
    On the surface this seems counter-intuitive. Therefore, I’ll give you a practical example of what I’m saying:

    Take a population of say 1,000,000 people living in a country we’ll call Happyland. In Happyland, 250,000 people are orange skinned, 200,000 are purple skinned, and 550,000 people are grey skinned.

    Let’s also assume for the sake of argument that up until recent history, the people with orange and purple skin had no political rights. And as such, there is a large amount of cultural ghettoization and isolation within the orange and purple communities. Although the grey skinned majority has extended equal rights, the massive economic disparity continues.

    Now imagine that about 20% of the grey skinned people are socially progressive and seek more socialist solutions to these problems. And the balance of the grey skins are of largely conservative views.

    The problem you start to immediately face is that you exist in a situation where the cultural acceptance of a fend-for-yourself politics is completely unpalatable. The oranges and purples, not able to comprehend a world in which they can fend for themselves, will almost universally reject such politics. And the political divisions between the politically conservative and balance of the population will manifest themselves in further class and racial divisions.

    You are walking down a path where the underlying cultural problems are literally preventing the acceptance of such liberal views.

    It’s a serious practical problem that can’t just be moralized away.

  2. Dhanji R. Prasanna Says:

    “How likely is that? What kind of person would hire someone with a disablility, find that they were capable of doing the job, and then fire them?”

    This is a total straw man argument. This happens ALL the time, mostly because it’s not the same person doing the hiring and firing. Or the same department or there’s a change in policy or they suddenly realized [insert_minority_here] actually smells bad in the evenings.

    While I essentially agree with your point that society has no obligation to ensure equal rates of employment between minority and majority groups, and that to make any such law is tyrannical, it does not obviate the truth that these things actually do happen.

  3. da wolfe Says:

    @Dhanji – That’s true. I made my example specifically about people with a disability of some kind because I think it is very unlikely that somebody would fire that person discriminatorily after hiring them. That doesn’t quite go for [insert_minority_here] – for instance even an individual employer might hire someone when they need them but then unjustly fire them in favor of someone else when more people are looking for work. What I’m saying is that most discrimination would occur at the gates, and particularly that the commissions not only don’t help that, but very possibly make it worse overall. The example in the original post I linked to was the BC commission which fined a McDonalds for firing someone who developed a condition where they could not wash their hands. Among the comments several people said things like “solution: don’t expand into Canada and don’t hire disabled people”. A company or employer faces a potential lawsuit or tribunal as a consequence of hiring people the law is supposed to protect.

§ **TASK INSTRUCTIONS**
a - Quote the comment thread word for word, starting with "This is a total" and going on through "in the evenings.".
b - Answer these questions from the comment thread:
(i) How many people in Happyland are purple skinned?
(ii) About what share of the grey skinned people are described as socially progressive?
(iii) Which commission fined a McDonalds?
c - For each statement, say whether it agrees with the comment thread, and quote the words that decide it:
(i) Grey skinned people in Happyland number 550,000.
(ii) Dhanji R. Prasanna says that such firings rarely happen.
(iii) The McDonalds was fined for firing someone who developed a condition where they could not wash their hands.

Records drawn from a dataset
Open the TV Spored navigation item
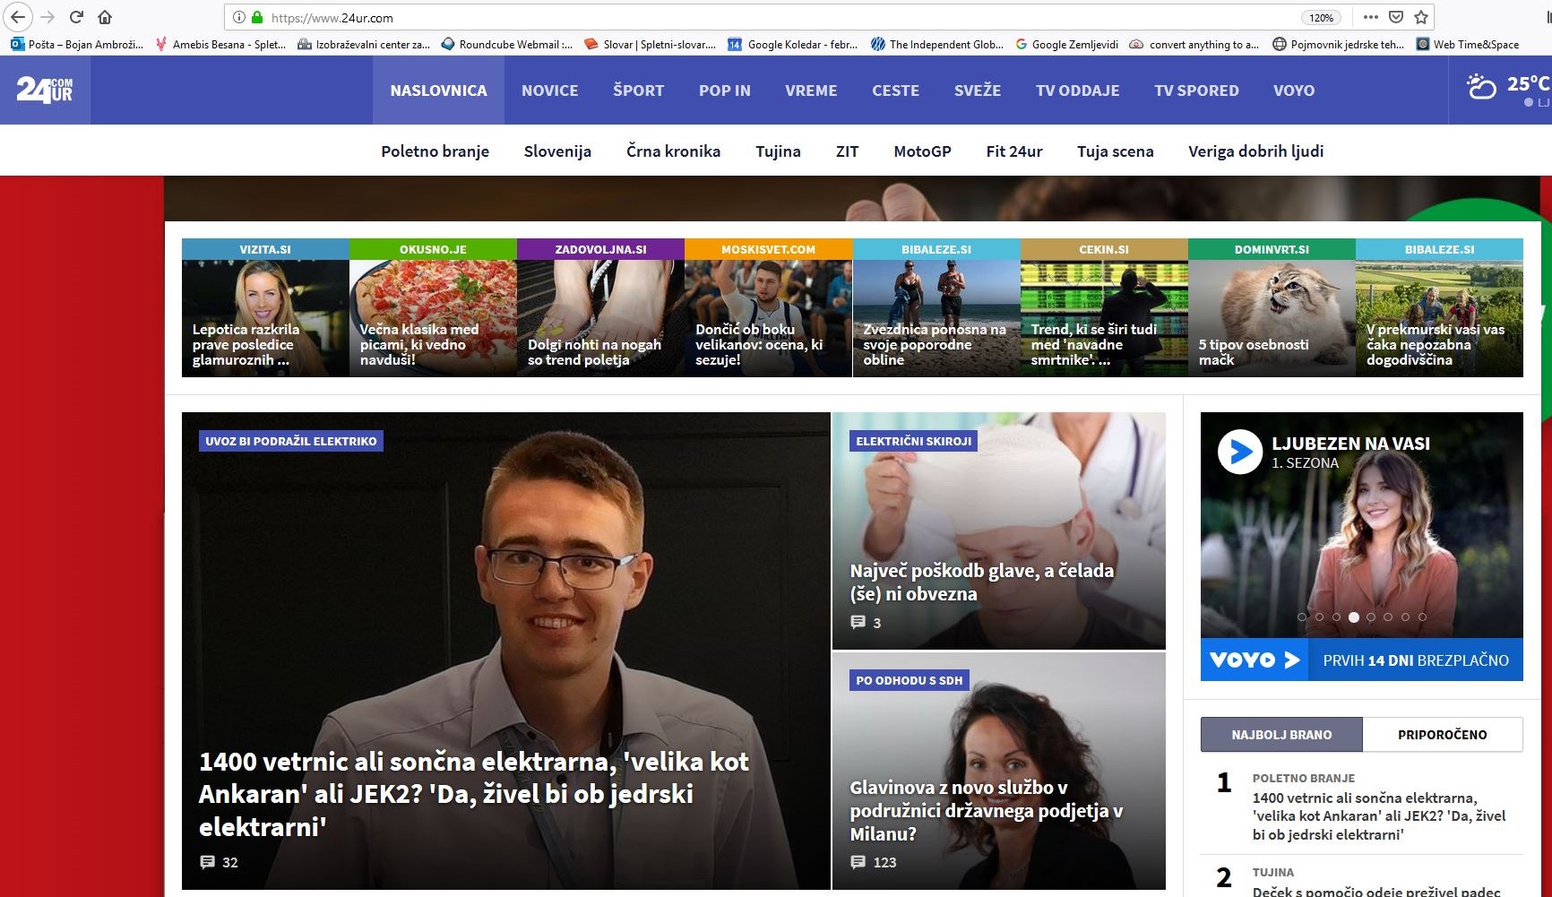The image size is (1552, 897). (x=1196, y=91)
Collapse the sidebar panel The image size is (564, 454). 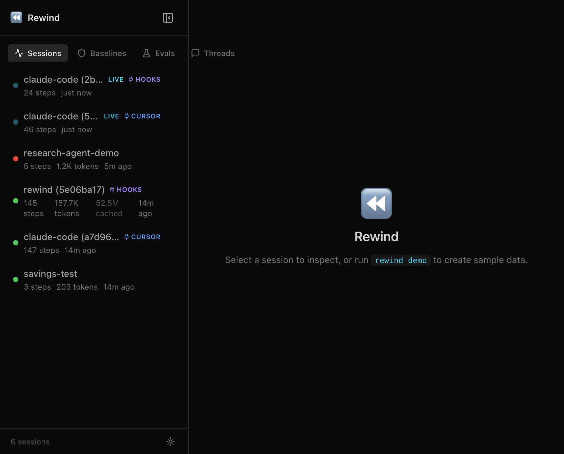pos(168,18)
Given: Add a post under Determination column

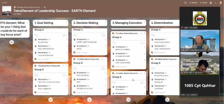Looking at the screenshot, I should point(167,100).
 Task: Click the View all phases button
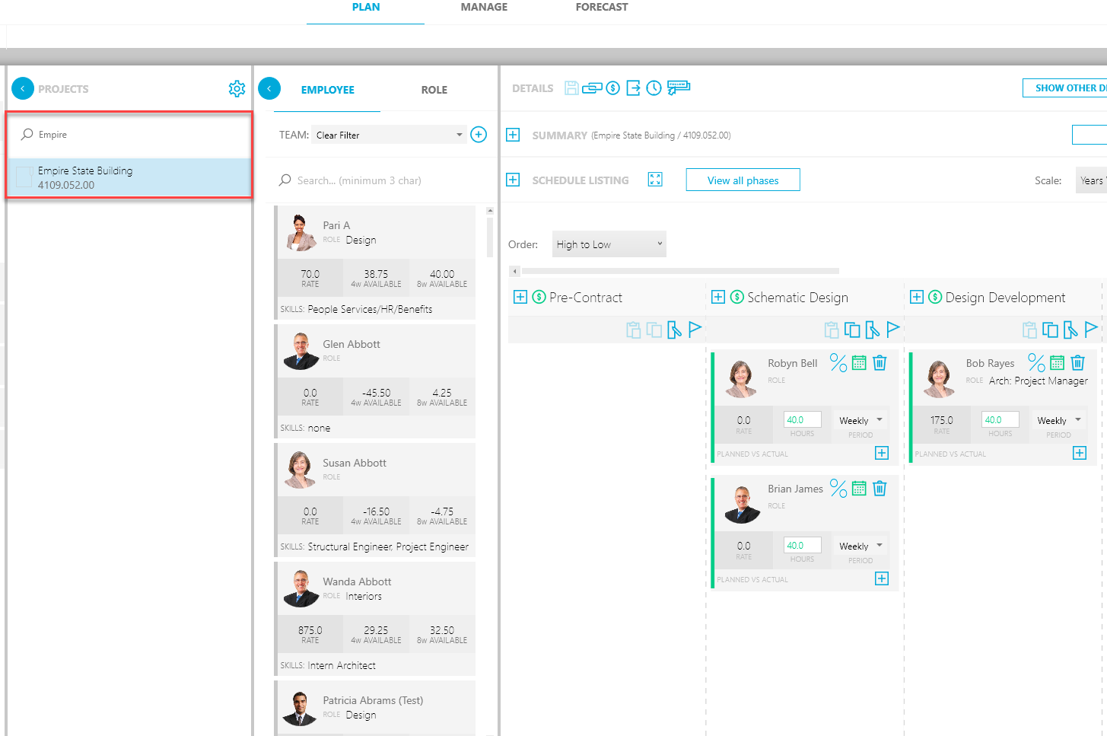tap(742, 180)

§ **ANSWERS TO THE EXERCISE**
a -
This is a total straw man argument. This happens ALL the time, mostly because it’s not the same person doing the hiring and firing. Or the same department or there’s a change in policy or they suddenly realized [insert_minority_here] actually smells bad in the evenings.

b -
(i) 200,000
(ii) About 20%
(iii) The BC commission

c -
(i) Yes: "550,000 people are grey skinned"
(ii) No: "This happens ALL the time"
(iii) Yes: "fined a McDonalds for firing someone who developed a condition where they could not wash their hands"